Problem description: Rewrite the records from the line with "The height and width of the screenshot is (1316, 2576)." to the line with "(1694, 14).", putting "Find" wherever "Identify" appears and leaving everything else unchanged.
++++++++++++++++++++
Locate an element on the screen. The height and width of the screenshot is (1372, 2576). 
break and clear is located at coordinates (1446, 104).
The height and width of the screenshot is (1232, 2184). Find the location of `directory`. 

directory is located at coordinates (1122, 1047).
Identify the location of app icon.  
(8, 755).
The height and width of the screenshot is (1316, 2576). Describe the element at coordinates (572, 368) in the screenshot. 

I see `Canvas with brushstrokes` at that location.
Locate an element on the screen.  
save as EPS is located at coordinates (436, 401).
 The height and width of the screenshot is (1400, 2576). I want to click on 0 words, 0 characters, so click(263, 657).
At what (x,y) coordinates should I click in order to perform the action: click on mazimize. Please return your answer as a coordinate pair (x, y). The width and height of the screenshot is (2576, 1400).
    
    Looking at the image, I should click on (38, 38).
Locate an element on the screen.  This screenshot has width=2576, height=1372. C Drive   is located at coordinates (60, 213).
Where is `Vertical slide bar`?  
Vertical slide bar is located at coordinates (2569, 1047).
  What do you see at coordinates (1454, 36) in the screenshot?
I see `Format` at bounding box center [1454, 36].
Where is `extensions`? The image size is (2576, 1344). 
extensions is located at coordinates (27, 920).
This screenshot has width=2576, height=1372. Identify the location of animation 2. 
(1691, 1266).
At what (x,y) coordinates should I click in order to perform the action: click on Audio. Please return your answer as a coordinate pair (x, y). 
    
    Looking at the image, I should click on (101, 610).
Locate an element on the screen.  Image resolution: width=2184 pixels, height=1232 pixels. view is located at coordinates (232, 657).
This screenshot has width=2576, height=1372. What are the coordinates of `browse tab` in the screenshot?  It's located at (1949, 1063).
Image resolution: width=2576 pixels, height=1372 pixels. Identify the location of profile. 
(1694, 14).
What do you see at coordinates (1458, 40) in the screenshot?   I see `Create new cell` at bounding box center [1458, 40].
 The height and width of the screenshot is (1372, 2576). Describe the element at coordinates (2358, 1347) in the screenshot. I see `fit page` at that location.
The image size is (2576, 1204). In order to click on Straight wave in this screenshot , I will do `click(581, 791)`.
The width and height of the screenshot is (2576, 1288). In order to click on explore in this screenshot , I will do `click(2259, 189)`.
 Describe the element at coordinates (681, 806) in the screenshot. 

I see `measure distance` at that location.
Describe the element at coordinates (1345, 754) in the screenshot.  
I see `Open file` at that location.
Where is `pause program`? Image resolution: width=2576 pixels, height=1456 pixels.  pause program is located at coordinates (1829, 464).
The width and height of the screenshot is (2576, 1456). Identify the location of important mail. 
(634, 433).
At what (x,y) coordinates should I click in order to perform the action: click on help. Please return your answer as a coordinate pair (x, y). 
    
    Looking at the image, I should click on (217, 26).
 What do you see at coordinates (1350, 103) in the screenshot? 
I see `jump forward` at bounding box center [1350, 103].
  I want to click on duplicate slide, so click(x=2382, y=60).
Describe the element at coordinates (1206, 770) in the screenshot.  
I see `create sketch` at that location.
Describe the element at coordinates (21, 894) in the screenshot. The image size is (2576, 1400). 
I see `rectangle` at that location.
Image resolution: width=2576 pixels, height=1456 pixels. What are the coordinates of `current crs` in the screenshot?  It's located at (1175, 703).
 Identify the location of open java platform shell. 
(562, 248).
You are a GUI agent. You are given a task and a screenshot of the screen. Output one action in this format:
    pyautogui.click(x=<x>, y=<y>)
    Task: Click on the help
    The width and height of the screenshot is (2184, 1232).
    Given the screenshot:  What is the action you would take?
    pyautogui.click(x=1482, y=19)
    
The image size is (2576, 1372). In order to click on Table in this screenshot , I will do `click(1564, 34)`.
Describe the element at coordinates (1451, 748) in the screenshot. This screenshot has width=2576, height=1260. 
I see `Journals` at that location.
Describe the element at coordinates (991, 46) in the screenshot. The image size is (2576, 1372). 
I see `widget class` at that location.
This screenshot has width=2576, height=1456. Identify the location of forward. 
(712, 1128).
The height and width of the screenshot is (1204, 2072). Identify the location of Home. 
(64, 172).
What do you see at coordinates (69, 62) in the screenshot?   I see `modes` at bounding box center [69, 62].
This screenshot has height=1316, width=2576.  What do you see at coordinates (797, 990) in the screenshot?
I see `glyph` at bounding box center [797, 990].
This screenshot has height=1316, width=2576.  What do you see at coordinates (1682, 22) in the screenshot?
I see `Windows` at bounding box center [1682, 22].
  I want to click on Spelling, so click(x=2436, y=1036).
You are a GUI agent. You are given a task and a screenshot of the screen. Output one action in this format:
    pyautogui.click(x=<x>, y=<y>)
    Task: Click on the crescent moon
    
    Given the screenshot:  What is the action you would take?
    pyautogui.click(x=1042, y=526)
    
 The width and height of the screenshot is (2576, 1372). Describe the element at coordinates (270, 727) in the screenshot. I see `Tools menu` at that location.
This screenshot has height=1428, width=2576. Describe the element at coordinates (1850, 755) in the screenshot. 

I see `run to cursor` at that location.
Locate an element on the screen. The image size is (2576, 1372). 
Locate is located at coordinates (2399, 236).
++++++++++++++++++++
Answer for the task:
The height and width of the screenshot is (1316, 2576). Describe the element at coordinates (572, 368) in the screenshot. 

I see `Canvas with brushstrokes` at that location.
Locate an element on the screen.  
save as EPS is located at coordinates (436, 401).
 The height and width of the screenshot is (1400, 2576). I want to click on 0 words, 0 characters, so click(263, 657).
At what (x,y) coordinates should I click in order to perform the action: click on mazimize. Please return your answer as a coordinate pair (x, y). The width and height of the screenshot is (2576, 1400).
    
    Looking at the image, I should click on (38, 38).
Locate an element on the screen.  This screenshot has width=2576, height=1372. C Drive   is located at coordinates (60, 213).
Where is `Vertical slide bar`?  
Vertical slide bar is located at coordinates (2569, 1047).
  What do you see at coordinates (1454, 36) in the screenshot?
I see `Format` at bounding box center [1454, 36].
Where is `extensions`? The image size is (2576, 1344). 
extensions is located at coordinates (27, 920).
This screenshot has width=2576, height=1372. Find the location of animation 2. 
(1691, 1266).
At what (x,y) coordinates should I click in order to perform the action: click on Audio. Please return your answer as a coordinate pair (x, y). 
    
    Looking at the image, I should click on (101, 610).
Locate an element on the screen.  Image resolution: width=2184 pixels, height=1232 pixels. view is located at coordinates (232, 657).
This screenshot has width=2576, height=1372. What are the coordinates of `browse tab` in the screenshot?  It's located at (1949, 1063).
Image resolution: width=2576 pixels, height=1372 pixels. Find the location of profile. 
(1694, 14).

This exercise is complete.